On most days, Kandy’s tropical scenery is epitomised by its submerged canopy forests and sublime misty skylines. While the centrepiece still remains its mesmerising Bogambara Lake enshrouded with colourful homes and a flock of ruffs. Underneath the forested luminosity, is an enchanting town where you will spot impressive colonial-era Kandyan culture and architecture. With imposing royal-blue skies and a light drizzle, even the most humdrum sites of this town seem to perk up.
Perched on a plateau enveloped by mystical mountains, Kandy is Sri Lanka’s tropical retreat that is home to biodiverse rainforests, spice gardens and tea plantations. Which, is why, on my way to Kandy from Dambulla, I wended my way into the Highland Spice Garden, to explore its majestic herbs. The Highland Spice Garden is one of the most authentic Ceylon Spice Gardens in the area. A tour to this herb paradise unearths the cultivation process of over 20 exotic spices, along with, how they are cleaned and packaged. This is also your only chance at getting to buy organic spices from the local vendors, right after the produce is harvested. Note that this place is not a commercial market, instead, its a spice knowledge centre that gives you insight into the medicinal value of a herb. Some of these herbs are even used to make Ayurvedic products.
What’s quite fascinating about this Spice Garden is the way it’s structured. Apart from defined pathways that set apart each cultivation, the garden also features intricate planning. In conclusion, the success of this Spice Garden is its years of expertise followed by a lineage of ideas. What more, you even get to taste the extravagant tropical flavours by the local experts. Amongst the exotic delights, the flavours that stand out are the peppercorn, cinnamon, citronella, nutmeg, aloe vera, turmeric, pineapple and vanilla. At the end of the tour, you may even purchase the spices from the in-house spice store. They also give a complimentary neck/shoulder massage with one of the natural creams.
While in Kandy, my sightseeing tour kicked-off with the famed Temple of the Sacred Tooth Relic. As you can see in the above picture, this historically significant Buddhist temple is bordered by a white water waves wall. A wall that stretches all the way to the Bogambara Lake. In fact, all along Sri Lanka, I noticed the similarly structured wall at a lot of places. The mystic temple, undoubtedly, is embedded seamlessly in Kandy’s vibrant cultural life. Walk past the main gate and you will feel a sense of tranquillity surrounding you by leaps and bounds. As this holy temple is located inside the former Royal Palace of Kandy, expect to walk a little, before, you arrive at the secured main entrance. During this short walk, you will notice the locals carrying white lotus and water lilies to offer to the Buddha statues. This flower is regarded as a symbol of enlightenment in Buddhism, hence the preferred offering by the locals.

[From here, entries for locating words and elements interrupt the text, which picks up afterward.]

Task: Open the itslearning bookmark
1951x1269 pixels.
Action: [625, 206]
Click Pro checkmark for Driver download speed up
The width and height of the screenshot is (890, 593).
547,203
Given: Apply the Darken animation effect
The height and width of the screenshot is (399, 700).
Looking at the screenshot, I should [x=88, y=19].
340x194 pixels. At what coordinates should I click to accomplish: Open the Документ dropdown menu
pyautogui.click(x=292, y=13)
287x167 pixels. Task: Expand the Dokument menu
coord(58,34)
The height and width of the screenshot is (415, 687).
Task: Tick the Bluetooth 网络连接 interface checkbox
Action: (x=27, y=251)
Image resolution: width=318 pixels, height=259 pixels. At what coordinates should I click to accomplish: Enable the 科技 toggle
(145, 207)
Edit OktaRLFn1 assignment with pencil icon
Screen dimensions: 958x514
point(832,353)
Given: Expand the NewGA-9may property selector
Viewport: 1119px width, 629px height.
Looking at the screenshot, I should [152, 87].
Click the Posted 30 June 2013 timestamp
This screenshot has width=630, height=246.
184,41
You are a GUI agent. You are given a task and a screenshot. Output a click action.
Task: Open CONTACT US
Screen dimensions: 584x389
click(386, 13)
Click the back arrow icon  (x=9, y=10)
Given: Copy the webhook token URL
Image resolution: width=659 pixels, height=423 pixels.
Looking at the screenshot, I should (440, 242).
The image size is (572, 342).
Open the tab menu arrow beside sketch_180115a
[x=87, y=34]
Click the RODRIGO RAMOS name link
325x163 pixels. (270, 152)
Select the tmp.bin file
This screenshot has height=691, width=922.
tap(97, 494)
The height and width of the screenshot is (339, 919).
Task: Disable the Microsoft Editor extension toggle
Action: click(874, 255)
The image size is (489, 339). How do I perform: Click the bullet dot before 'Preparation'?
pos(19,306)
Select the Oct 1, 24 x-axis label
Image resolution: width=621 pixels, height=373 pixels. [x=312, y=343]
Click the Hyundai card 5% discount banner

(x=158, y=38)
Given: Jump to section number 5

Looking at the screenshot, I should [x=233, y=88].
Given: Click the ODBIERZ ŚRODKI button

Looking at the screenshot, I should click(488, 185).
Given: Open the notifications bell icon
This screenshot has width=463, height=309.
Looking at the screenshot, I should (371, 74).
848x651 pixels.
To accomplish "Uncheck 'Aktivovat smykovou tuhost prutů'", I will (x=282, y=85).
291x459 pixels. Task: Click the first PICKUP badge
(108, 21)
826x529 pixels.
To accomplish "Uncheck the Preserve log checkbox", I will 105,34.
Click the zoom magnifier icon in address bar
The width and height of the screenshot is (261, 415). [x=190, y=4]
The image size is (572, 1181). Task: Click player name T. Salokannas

After a thorough security check, I finally got a chance to step inside, what is one of the world’s most popular Buddhist temples. Primarily, because this place conserves a heavily guarded tooth of the Buddha, along with his timeless teachings. Constructed in Kandyan style, the entrance of the temple is marked by elephants on either side. However, all along, you will notice numerous elephant tusks and Buddhist flags engulfing the worship place. Upon entering the temple, the enchanting sound of Carnatic music will reel you in its invigorating clairvoyant trance. Played by men dressed in ceremonial red and white costumes, this uplifting sound of Mridangam’s will chase you, as long as, you move around the ground and the first floor.
As for the Tooth Relic, they say that when King Kotte ruled the kingdom, the relic was kept hidden in a grinding stone. Later, it was brought to Kandy and the Kings who were Buddha’s disciples constructed a two-storey building to preserve the priceless treasure. The room where the tooth is preserved is opened to tourists during the act of worship. However, at no time, do you get to see the tooth; as it is put away in a gold stupa shaped casket. Actually 6 dagoba caskets of diminishing size! Photography is strictly prohibited on this floor. The main temple also includes a complex series of shrines, smaller temples and museums.
The evening concluded with attending the classic Kandyan Dance, idiosyncratic to Kandy. Note that this cultural show can only be viewed between 4 PM to 5 PM or 5 PM to 6 PM so book your slot accordingly, and preferably in advance. This cultural dance show is presented by the traditional Kandyan dancers, dressed in vivid red and white outfits. The show highlights the rich traditions and cultures of Sri Lanka that have gained the ascendancy since the time of the ancient Kings. Getting entertained is one aspect of this show while getting accustomed to the rare Sri Lankan culture is a sheer privilege it brings along. All things considered, Kandy, the sacred city and the ancient capital of Sri Lanka is an incredibly beautiful place to visit.
P.S. I visited Kandy as a guest of Sri Lanka Tourism Board, however, the views are my own.